The authors declare no conflict of interest.

Figures

Fig. 1.

Fig. 1.

Generation of cardiac-specific Dicer knockout mice. (a) The gene targeting strategy for cardiac-specific deletion of Dicer. (b) PCR genotyping analysis of P0 mice. Wild-type loxP alleles and Cre products are indicated (Upper). Western blot analysis of Dicer protein from wild-type (+/+) and Dicer mutant (−/−) hearts. GAPDH serves as a loading control (Lower). (c) Genotyping results of P0 offspring from MHCCre/+; Dicerflox/+, mice and Dicerflox/flox mice intercrossing. (d) miRNA microarray analysis of miRNA expression in P0 wild-type (+/+), Dicer heterozygous (+/−), and homozygous (−/−) mutant hearts. Red denotes high expression and green denotes low expression. (e and f) miRNA Northern blot analysis to detect the expression of precursor (Pre-) and mature miR-1 and -133 in P0 or embryonic wild-type (+/+) and Dicer mutant (−/−) hearts. tRNAs were used as a loading control. (g) Kaplan–Meier survival curves for wild-type (Wt) and Dicer knockout (Ko) mice. All Dicer mutant mice die before P4.

Fig. 2.

Fig. 2.

Cardiac-specific Dicer deletion leads to DCM. (a) Gross morphology of P0 wild-type (+/+) and Dicer mutant (−/−) hearts. (b) H&E staining of sagittal sections of P0 wild-type (+/+) and Dicer mutant (−/−) hearts. (c) Higher-magnification images from H&E stained left ventricular myocardium of P0 wild-type (+/+) and Dicer mutant (−/−) hearts. (d) Immunohistology of P0 wild-type (+/+) and Dicer mutant (−/−) hearts for cTnT (green). DAPI stains nuclei. (e) Higher-magnification images from cTnT immunohistology-stained left ventricular myocardium of P0 wild-type (+/+) and Dicer mutant (−/−) hearts. (f) Confocal microscopic images of cultured neonatal cardiomyocytes from wild-type (+/+) and Dicer mutant (−/−) hearts stained for cardiac α-TM. (g) Electron microscopic analysis of ventricular myocardium of wild-type (+/+) and Dicer mutant (−/−) hearts.

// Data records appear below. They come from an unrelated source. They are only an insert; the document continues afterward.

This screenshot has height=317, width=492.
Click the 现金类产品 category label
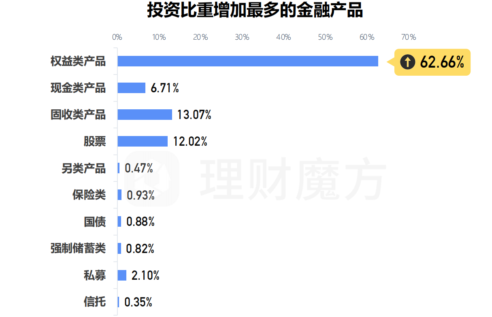click(78, 88)

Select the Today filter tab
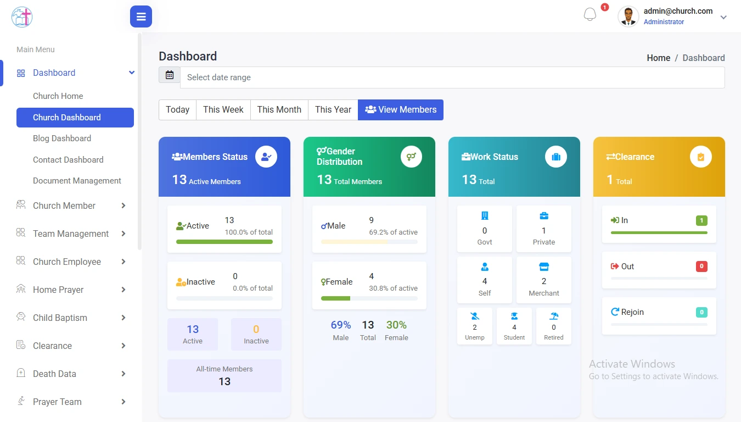[x=177, y=109]
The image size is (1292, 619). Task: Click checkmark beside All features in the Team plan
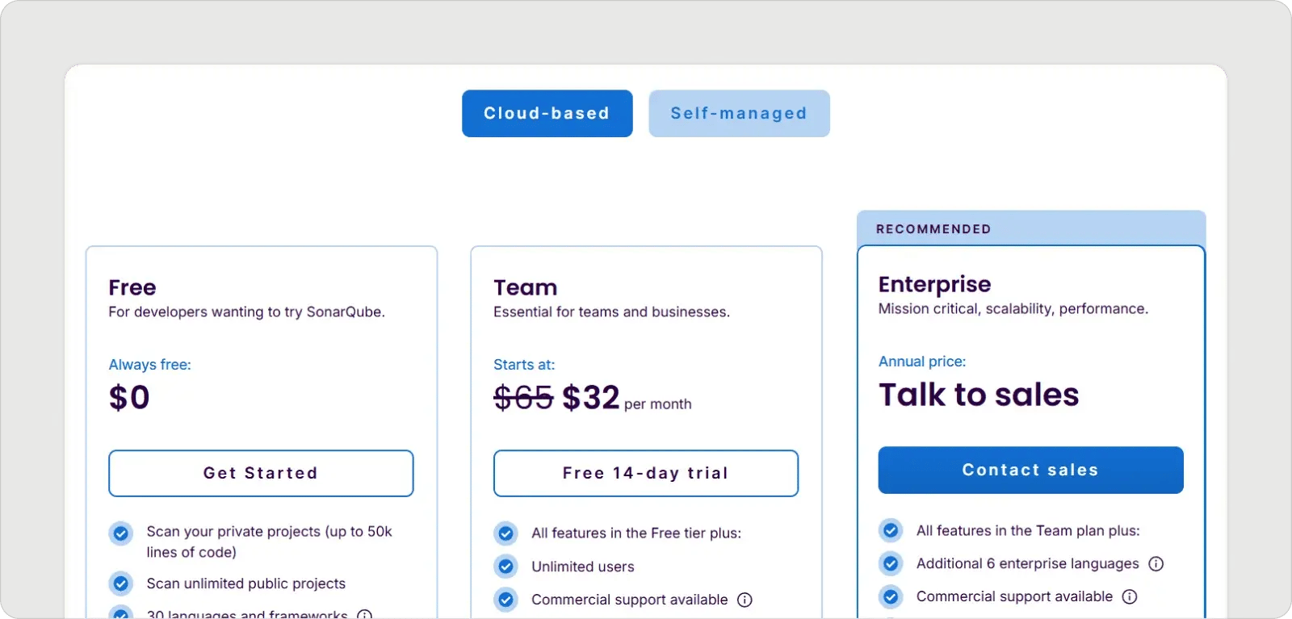point(891,530)
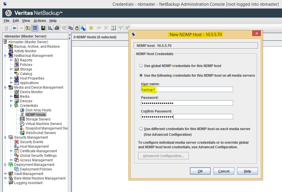Viewport: 282px width, 192px height.
Task: Select 'Use global NDMP credentials for this NDMP host'
Action: click(141, 66)
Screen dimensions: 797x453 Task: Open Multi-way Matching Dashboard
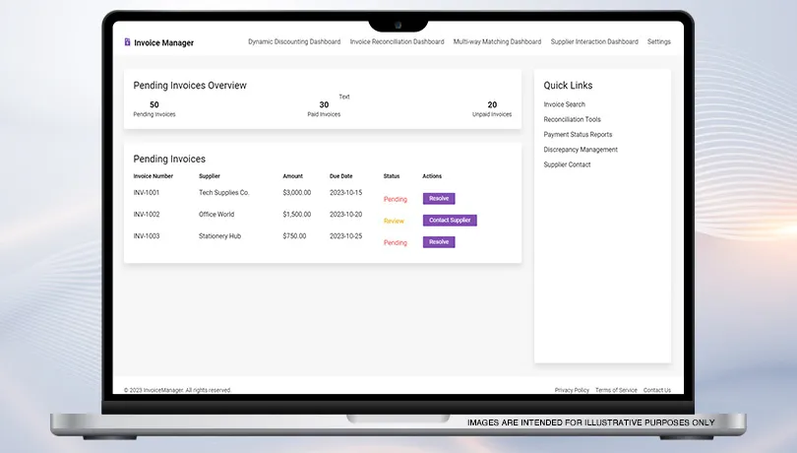point(497,42)
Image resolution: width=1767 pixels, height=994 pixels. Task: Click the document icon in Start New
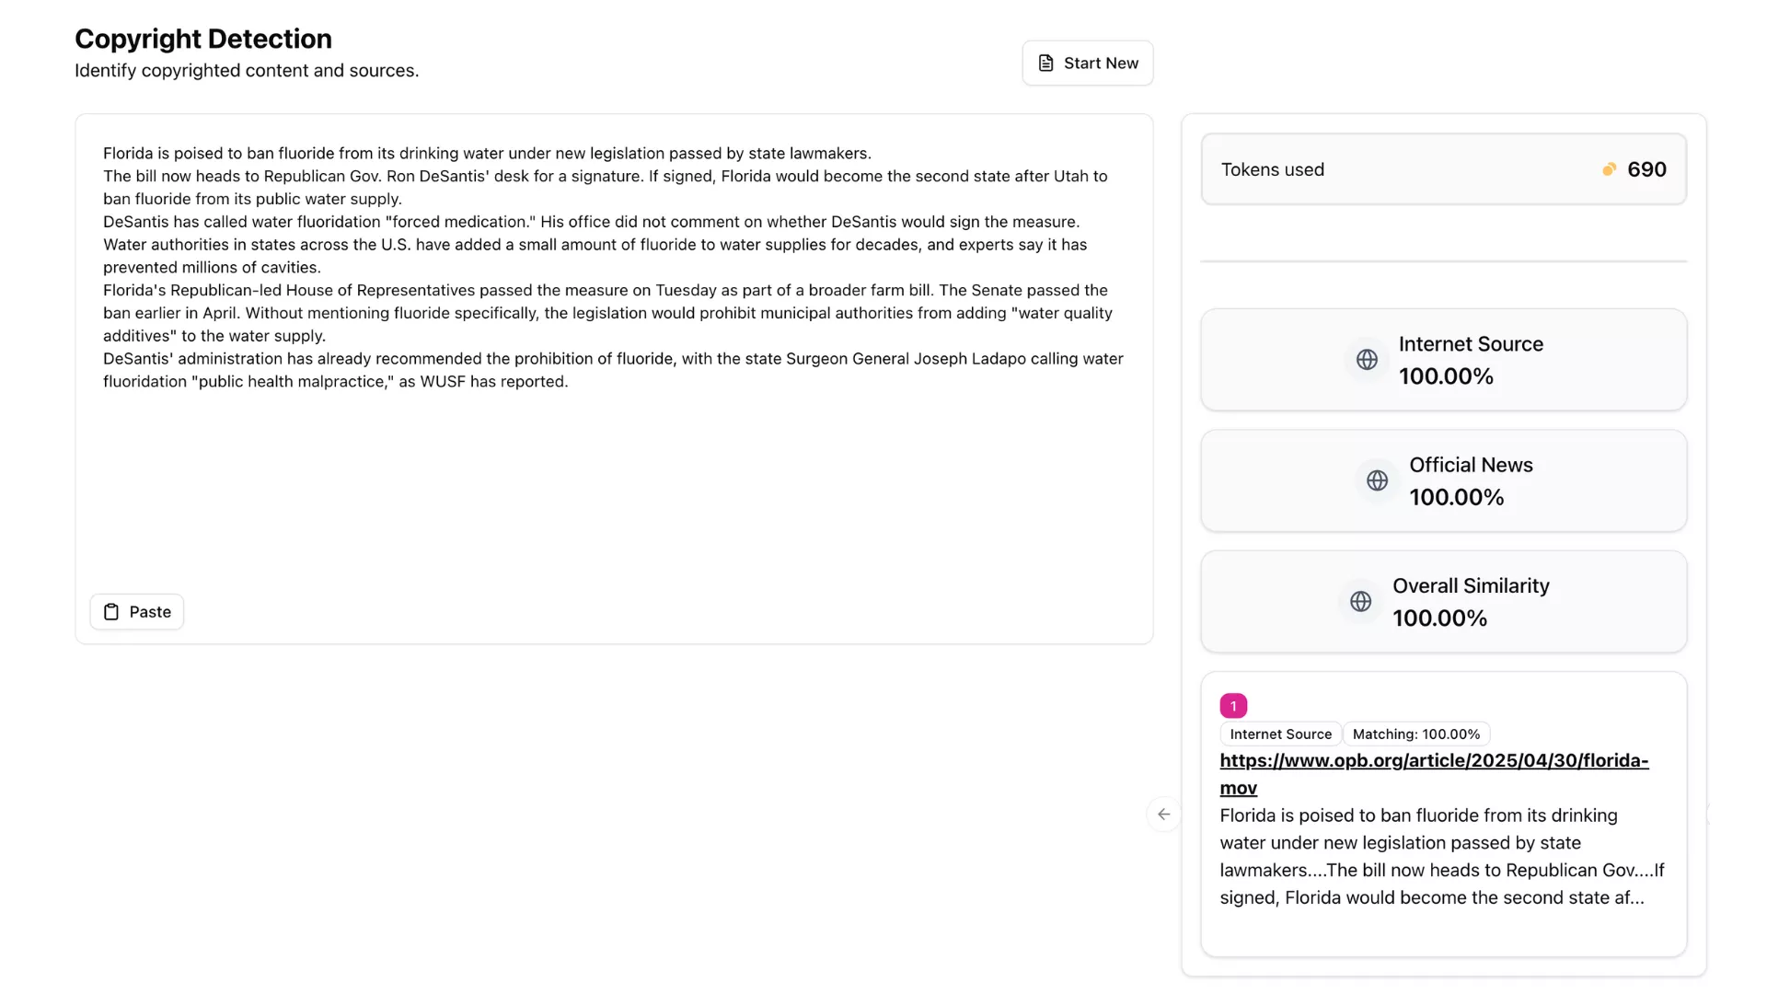[x=1045, y=63]
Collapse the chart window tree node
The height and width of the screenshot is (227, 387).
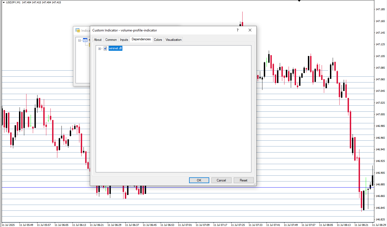coord(80,40)
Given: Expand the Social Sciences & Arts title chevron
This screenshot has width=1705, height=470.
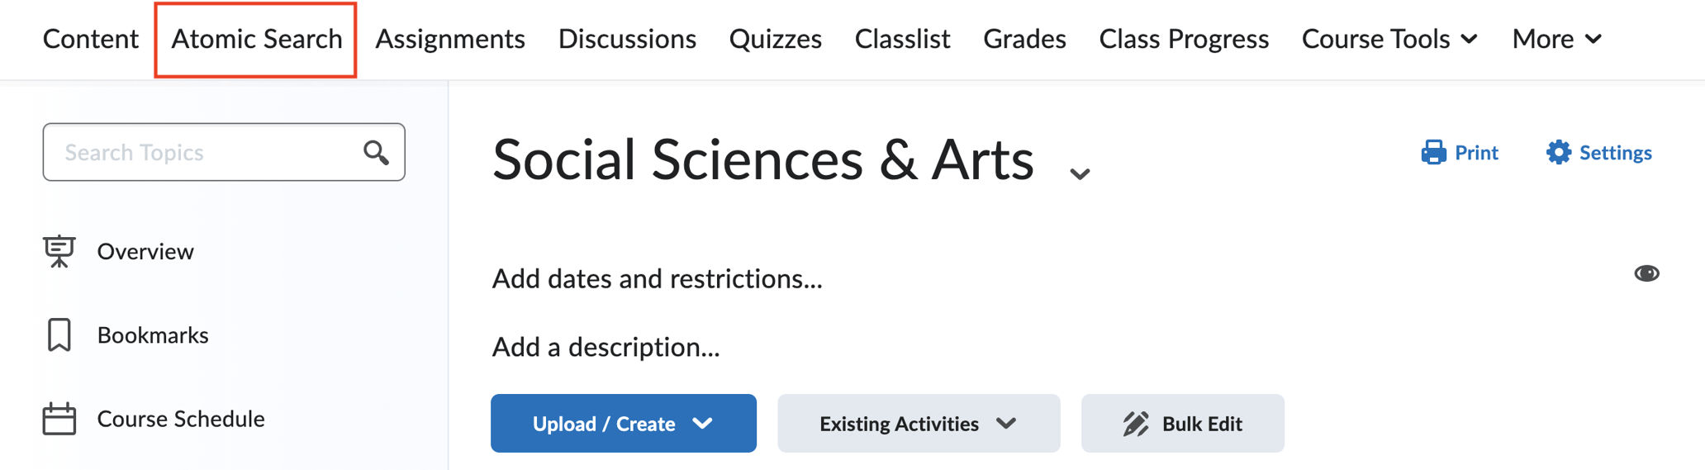Looking at the screenshot, I should tap(1080, 173).
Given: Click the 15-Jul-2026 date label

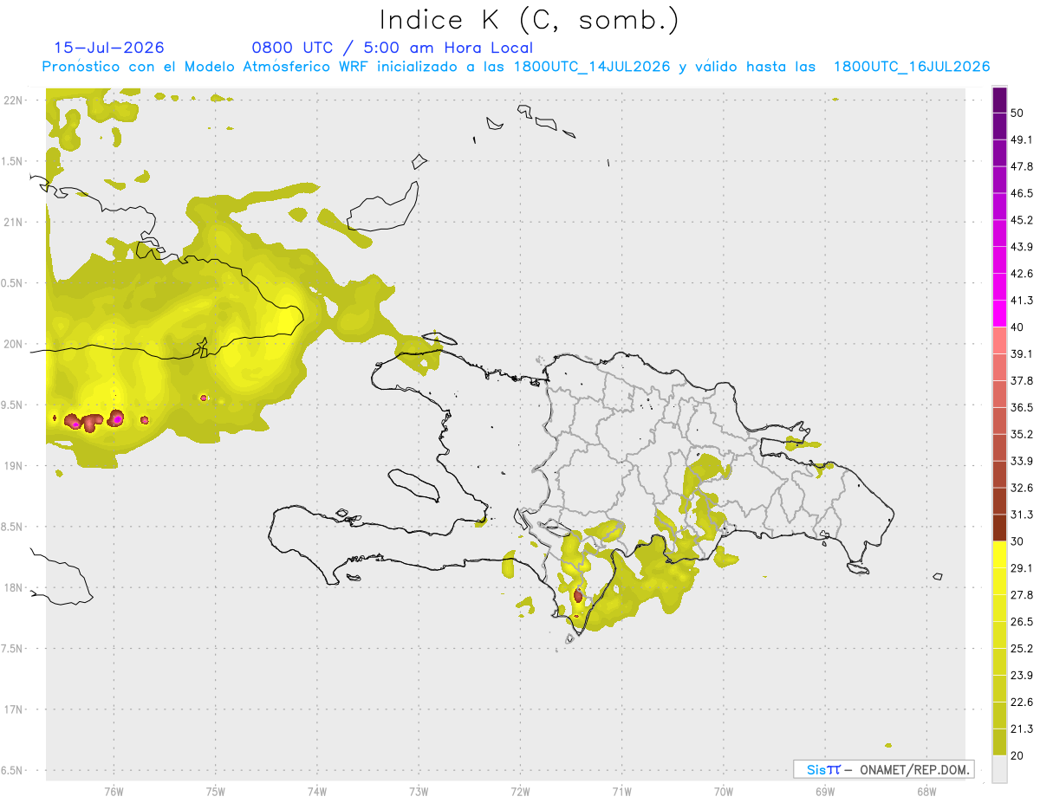Looking at the screenshot, I should [x=109, y=48].
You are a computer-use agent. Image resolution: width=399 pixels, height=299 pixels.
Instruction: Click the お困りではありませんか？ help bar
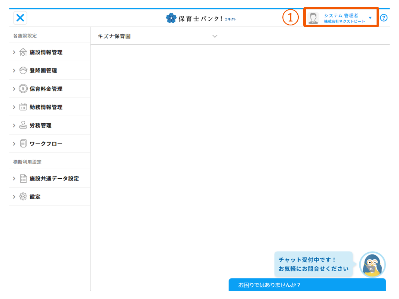(307, 285)
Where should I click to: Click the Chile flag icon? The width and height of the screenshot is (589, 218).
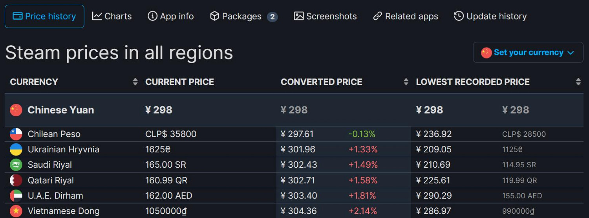click(x=16, y=134)
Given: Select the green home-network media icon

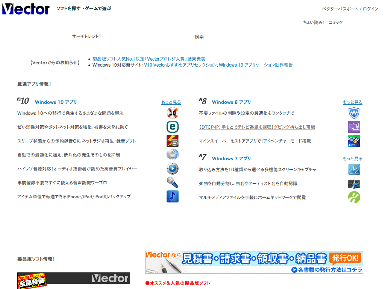Looking at the screenshot, I should pos(354,197).
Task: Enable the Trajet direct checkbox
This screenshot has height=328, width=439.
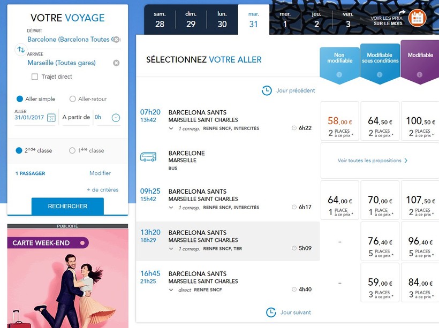Action: point(35,77)
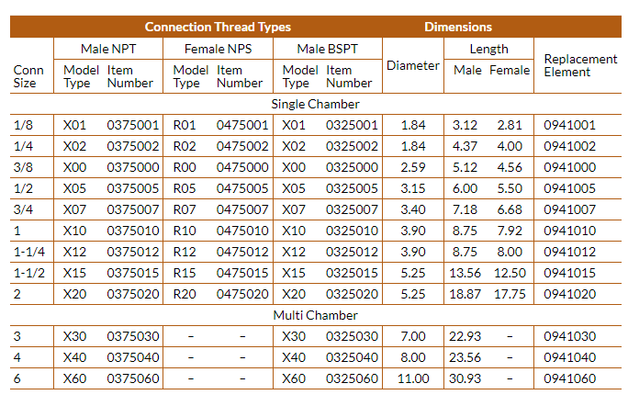Screen dimensions: 628x406
Task: Click replacement element 0941030
Action: [569, 336]
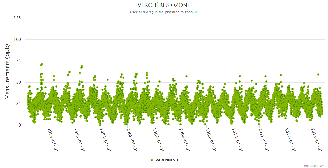Click the 2000-01-01 x-axis label
The image size is (328, 168).
click(x=105, y=140)
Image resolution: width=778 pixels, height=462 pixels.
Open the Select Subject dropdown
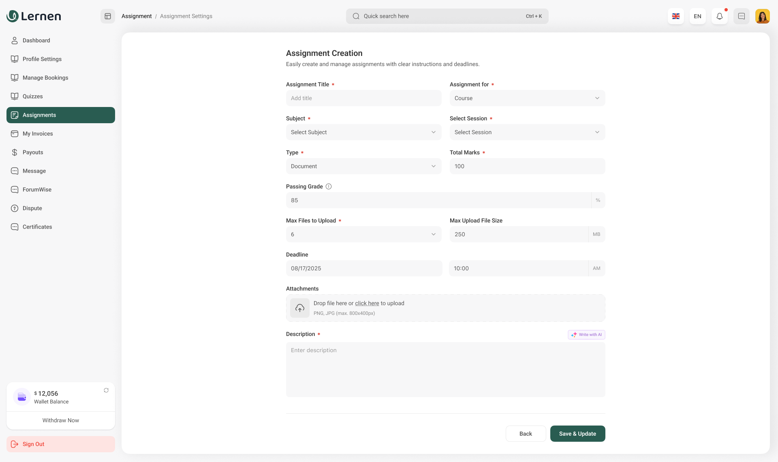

There is substantially less organized myofibril in Dicer mutant hearts. (h) Higher magnification of electron micrographies of wild-type (+/+) and Dicer mutant (−/−) myocardium to show disarrayed sarcomere in mutant hearts. (i) Quantitative measurement of sarcomere length in wild-type (+/+) and Dicer mutant (−/−) hearts. (j) TUNEL staining (green) detected increased apoptosis in the left atrium and ventricle of P2 Dicer mutant (−/−) heart. Antibody against cTnT was used to label cardiomyocytes (red). DAPI stains nuclei (blue). (k) Increased apoptosis in the left ventricular wall of P2 Dicer mutant (−/−) hearts as revealed by TUNEL staining. (l) Quantitative measurement of TUNEL positive cells in P2 wild-type (+/+) and Dicer mutant (−/−) hearts.

Fig. 3.

Fig. 3.

Impaired cardiac function in Dicer mutant hearts. (a) M-mode echocardiograms of P0 wild-type (+/+) and Dicer mutant (−/−) mice. (b) Diagram to show the areas of ventricles examined in confocal immunohistochemistry images: area 1 for c and f; area 2 for d and g; area 3 for e and h. (c–h) Confocal microscopic images for Cx40 protein expression (red) in the ventricles of P0 wild-type (+/+) and Dicer mutant (−/−) mice. DAPI stains nuclei. (i) Western blot analyses of connexin protein expression in P0 wild-type (+/+) and Dicer mutant (−/−) mice. β-Tubulin serves as a loading control. (j and k) Confocal microscopic images of Cx45 in P0 wild-type (+/+) and Dicer mutant (−/−) hearts. Laminin marks the cell surface and DAPI stains nuclei.

Fig. 4.

Fig. 4.

Expression of cardiac contractile proteins in Dicer mutant hearts. (a–d) Confocal microscopic images of P0 wild-type (+/+) and Dicer mutant (−/−) hearts stained with MHC in apexes (a and b) or left ventricle (c and d). Note patches of myocardium that lack expression of MHC in Dicer mutant (−/−) hearts. DAPI stains nuclei. (e and f) Confocal microscopic images of P0 wild-type (+/+) and Dicer mutant (−/−) hearts stained with antibody against α-TM. Note dramatic decrease in the expression of α-TM in Dicer mutant (−/−) hearts. DAPI stains nuclei. (g and h) Western blot analyses of indicated proteins using protein extracts from P0 wild-type (+/+) and Dicer mutant (−/−) hearts. β-tubulin serves as a loading control.

Fig. 5.

Fig. 5.

Dicer protein expression in patients with failure or nonfailure hearts. Western blot analyses for Dicer from total protein extracts of ventricles of human subjects with end-stage heart failure before (lanes 1–4) or after (lanes 5–8) the application of LVAD, or nonfailure heart samples (lanes 9–11). GAPDH serves as a loading control.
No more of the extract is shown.